» Problem description
Copy each record exactly, word for word.

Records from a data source

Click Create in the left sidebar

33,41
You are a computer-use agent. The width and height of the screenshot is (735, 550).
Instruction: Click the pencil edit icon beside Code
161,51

» Exercise response
Click Create in the left sidebar

33,41
You are a computer-use agent. The width and height of the screenshot is (735, 550).
Instruction: Click the pencil edit icon beside Code
161,51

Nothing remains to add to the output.